O Dicionário Biográfico de Cinema#41: Martin Scorsese

Em 'O Irlandês' e na sala de casa, Martin Scorsese reflete sobre a ...
Martin Scorsese n. Nova York, 1942

1964: It's Not Just You, Murray (c); 1968: I Call First/Who's That Knocking at My Door? [Quem Bate à Minha Porta?]. 1972: Boxcar Bertha [Sexy e Marginal]. 1973: Mean Streets [Caminhos Perigosos]. 1974: Alice Doesn´t Live Here Anymore [Alice Não Mora Mais Aqui]; Italian-American (d). 1976: Taxi Driver [Taxi Driver - Motorista de Táxi]. 1977: New York, New York. 1978: The Last Waltz [O Último Concerto de Rock] (d); American Boy (d). 1980: Ragging Bull [O Touro Indomável]. 1983: The King of Comedy [O Rei da Comédia]. 1985: After Hours [Depois de Horas]. 1986: The Color of Money [A Cor do Dinheiro]. 1988: The Last Temptation of Christ [A Última Tentação de Cristo]. 1989: um episódio de New York Stories [Contos de Nova York]. 1990: Godfellas [Os Bons Companheiros]. 1991: Cape Fear [Cabo do Medo]. 1993: The Age of Innocence [A Época da Inocência]. 1995: Casino [Cassino]; A Personal Journey with Martin Scorsese Through American Movies [Uma Viagem com Martin Scorsese pelo Cinema Americano] (d); 1997: Kundun. 1999: Il Mio Viaggio in Italia [Minha Viagem à Itália] (d); Bringing Out the Dead [Vivendo no Limite]. 2002: Gangs of New York [Gangues de Nova York]. 2004: The Aviator [O Aviador]. 2006: The Departed [Os Infiltrados]. 2008: Shine a Light (d). 

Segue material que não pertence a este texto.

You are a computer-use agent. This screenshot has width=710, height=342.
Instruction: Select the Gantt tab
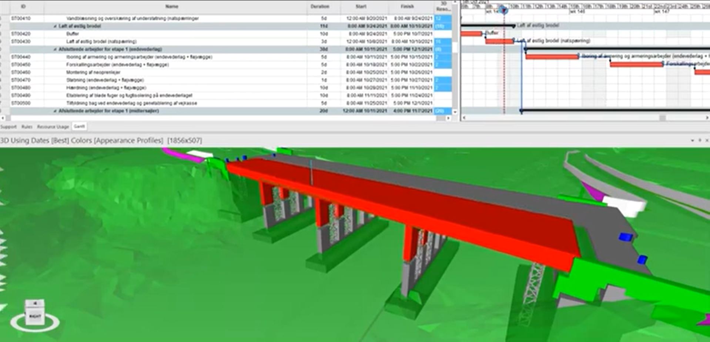(x=79, y=126)
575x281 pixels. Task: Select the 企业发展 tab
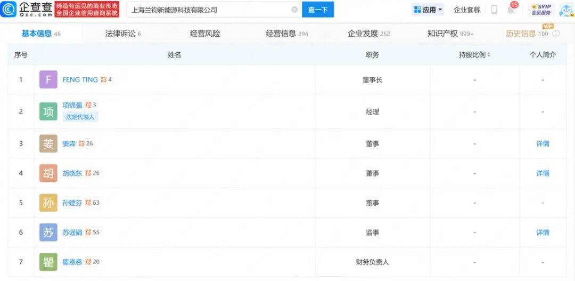tap(368, 34)
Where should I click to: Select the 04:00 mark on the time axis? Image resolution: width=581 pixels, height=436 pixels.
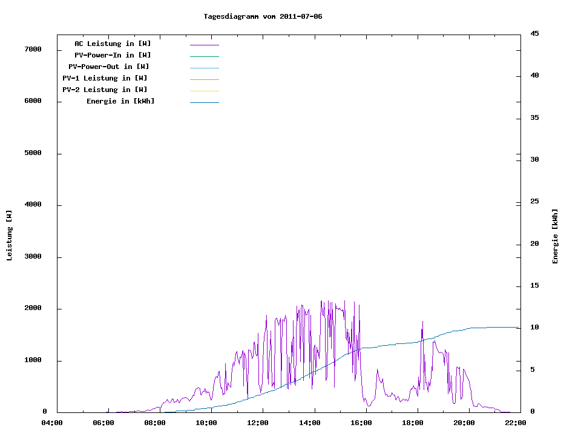[x=52, y=423]
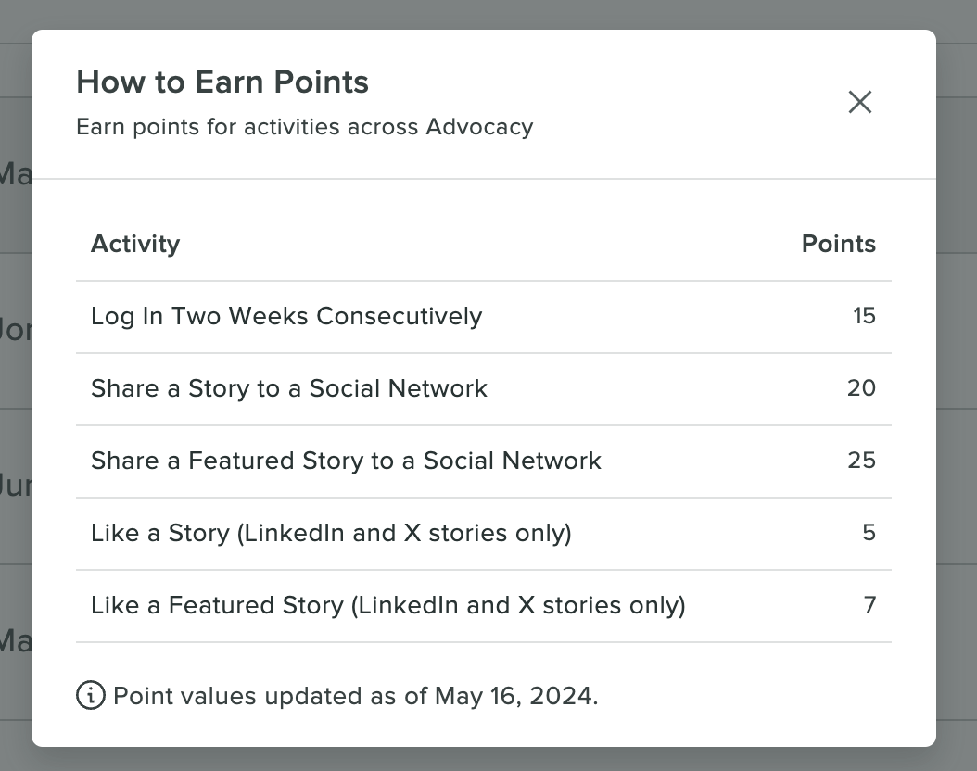Click the Earn points for activities subtitle
The image size is (977, 771).
[305, 127]
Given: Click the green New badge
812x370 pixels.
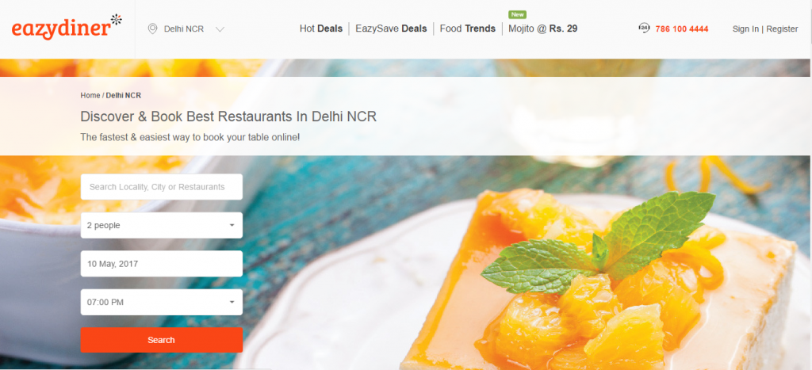Looking at the screenshot, I should point(517,14).
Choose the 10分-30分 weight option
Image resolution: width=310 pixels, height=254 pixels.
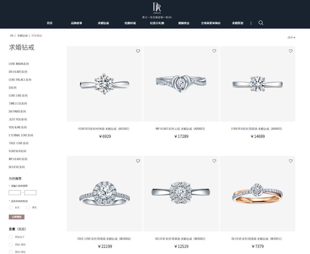[x=11, y=244]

Já faz muitos anos que aqueles que louvam à tradição e a perspectiva do cinema americano tem falado de Scorsese como "nosso melhor". Ele é um auto-declarado fanático do cinema, um colecionador, um homem devotado a preservação de filmes e a celebração de carreiras como a de Michael Powell. Gosta de fazer pequenas pontas em filmes, tão grande é seu apetite e tem sido um facilitador amigável ou produtor executivo recentemente para uma série de filmes - notavelmente The Gifters [Os Imorais], de Stephen Frears.

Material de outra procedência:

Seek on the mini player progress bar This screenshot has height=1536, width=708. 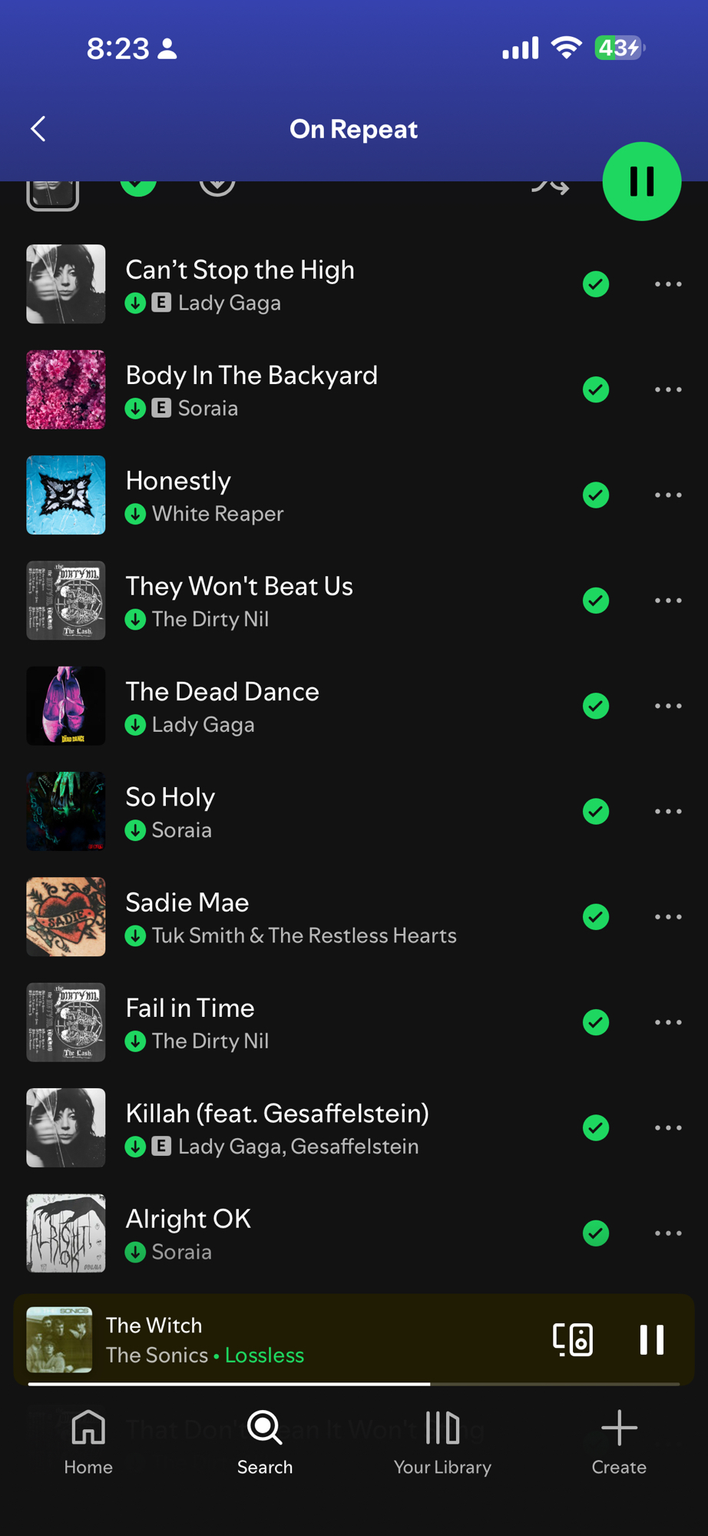[x=354, y=1384]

Porém nem tudo está bem. Poderíamos começar com O Touro Indomável, que é frequentemente aclamado como seu melhor filme, e um dos maiores já feitos. Ele é belo nos modos que faz a beleza ser a primeira coisa a ser notada - por isso compreendo não apenas sua lealdade ao preto&branco, mas sua insistência na forma e desenho emocional ser mais importante que os fatos do boxe. Não penso que Scorsese conheça ou se preocupe muito com o boxe. Isso significa que ele utiliza seu ritual para uma jornada algo pessoal no coração da selvageria. E não estou certo que realmente conheça de selvageria tampouco, exceto enquanto contexto literário ou cinematográfico. Em outras palavras, entre o espetáculo e poder de O Touro Indomável, senti o desejo artístico indo muito além da experiência. E o mesmo pode ser dito de Taxi Driver. Este me deixa com suspeitas sobre do que se trata. O Touro Indomável é repleto de subtextos - o não menos importante deles o temor por mulheres e uma fascinação pela homossexualidade. Não há espaço aqui para examinar tais coisas minuciosamente. Mas Scorsese não encontra suficiente escrutínio próprio para suas ideias. E se ele é o nosso melhor, então seus filmes precisam de ideias e temas mais duradouros que as fantasias românticas que pode ter adquirido em uma vida a assistir filmes. 

O Rei da Comédia possui ideias - mais que as digere. No entanto, penso que apresenta Scorsese se movendo em novas direções. Mas a tentativa murcha. Depois de Horas  foi um desapontamento. A Cor do Dinheiro é habilidoso, oportunista e nem próximo de tão duro quanto The Hustler [Desafio à Corrupção]. A Última Tentação de Cristo parece-me respeitador - como se Scorsese,  tivesse ficado preso a um empreendimento que dissesse a todos o que teve de fazer. Os Bons Companheiros possui passagens de extraordinário perigo e medo e certamente chegou mais perto da escória que a maior parte dos filmes de Máfia. Mas Scorsese suspira por esses homens que se fizeram, e ainda é mais difícil saber o porquê dele ter realizado o filme, exceto pela emoção de todos estes riffs e diálogos. Cabo do Medo foi horrível, desnecessário, e adolescente, não importando que Scorsese estivesse próximo dos 50. Foi Brian De Palma em um bom dia, ainda que um De Palma sem o humor de Scarface. E isso não é bom o suficiente para ser o melhor. 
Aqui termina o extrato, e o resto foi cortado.